The group was supposed to hear a report Tuesday from Jack McLaughlin, the state superintendent of public instruction, that included the dire forecast that Clark County schools may be $15 million in the hole in the next fiscal year.

But that presentation, which drew Clark County Superintendent Carlos Garcia to the meeting, had to be pushed to the task force's next meeting because so much time was allotted Tuesday to the economists.

The material was even dry by the standards of the "pointy-headed academics," as Schwer twice called himself.

Anderson spent hours rehashing a report he gave 18 months ago at the governor's revenue forecast session. Then he drew skeptical looks from hotel executive Mike Sloan of Mandalay Resort Group when he said Nevada actually saw a 1.1 percent increase in new jobs since Sept. 11.

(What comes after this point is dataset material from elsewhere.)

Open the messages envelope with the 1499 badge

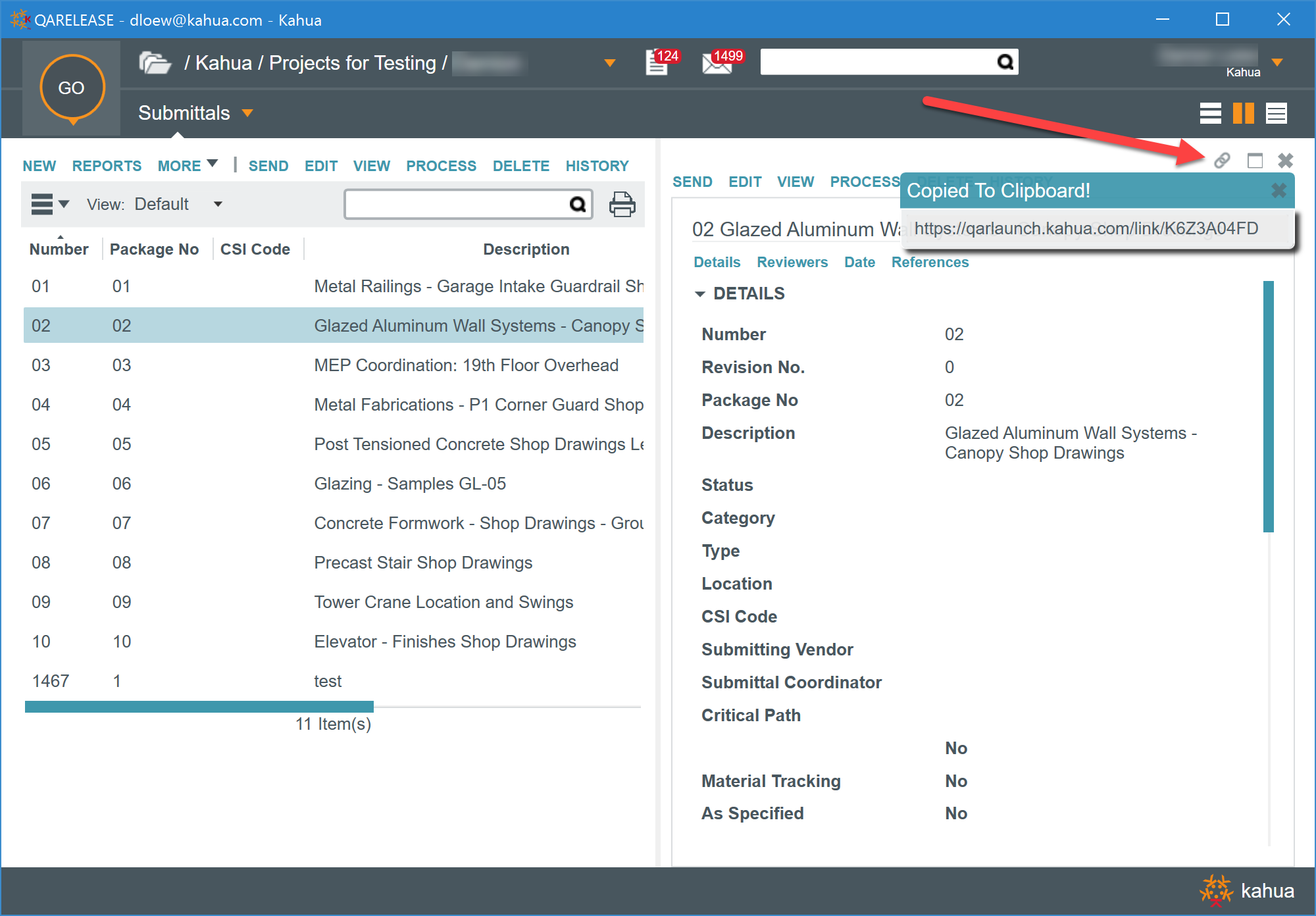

Sloan asked whether the figure included thousands of hotel workers who had been called back to work after being laid off.

"Do those count as new jobs?" he asked.

Projecting recovery from the current recession based on the recession of 1991 and 1992 could also be problematic, committee members suggested.

Just in the gaming industry, Sloan said, competition from other states and slowing growth of the industry in Nevada, makes it a different ball game.

After a lengthy report predicting flat growth for the next two years, Schwer made the simplest point of the day in advice to the task force.

"You should look at the tax structure the way a physician looks at a patient," he said. "Do minimal damage."